### Task to carry out
When checking the entries below, count every line with the word "agent", then give only that number.

### Dataset entries
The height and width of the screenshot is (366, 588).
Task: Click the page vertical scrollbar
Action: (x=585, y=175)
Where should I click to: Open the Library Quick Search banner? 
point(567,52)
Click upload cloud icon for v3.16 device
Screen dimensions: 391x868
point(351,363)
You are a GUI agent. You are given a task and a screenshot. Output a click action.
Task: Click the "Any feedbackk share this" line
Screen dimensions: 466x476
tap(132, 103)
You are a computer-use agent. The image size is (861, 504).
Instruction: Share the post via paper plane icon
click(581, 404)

==

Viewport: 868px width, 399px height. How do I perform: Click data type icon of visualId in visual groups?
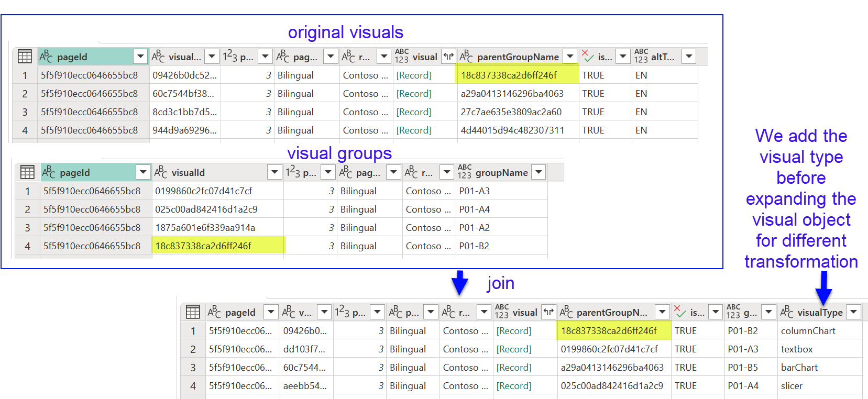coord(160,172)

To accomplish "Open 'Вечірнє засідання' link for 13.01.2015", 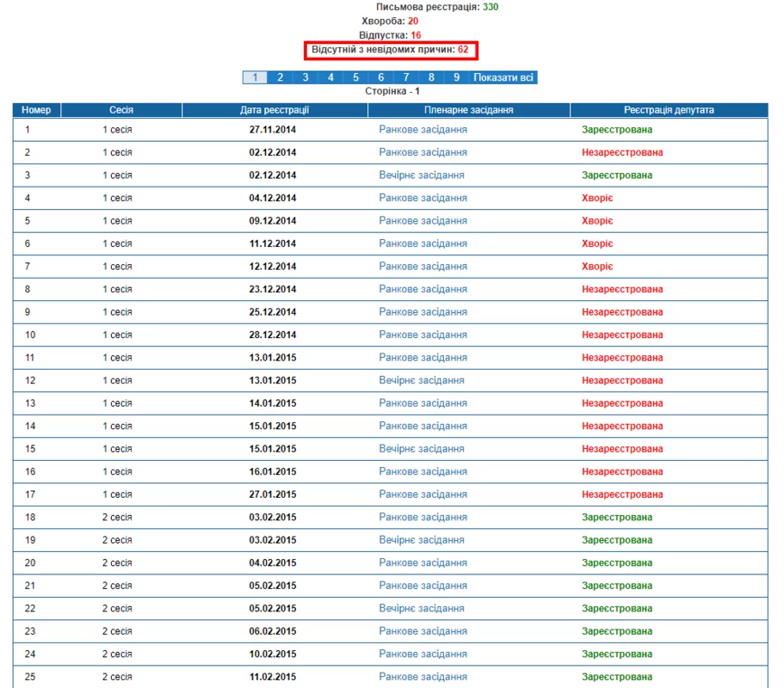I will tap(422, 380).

### Written response
2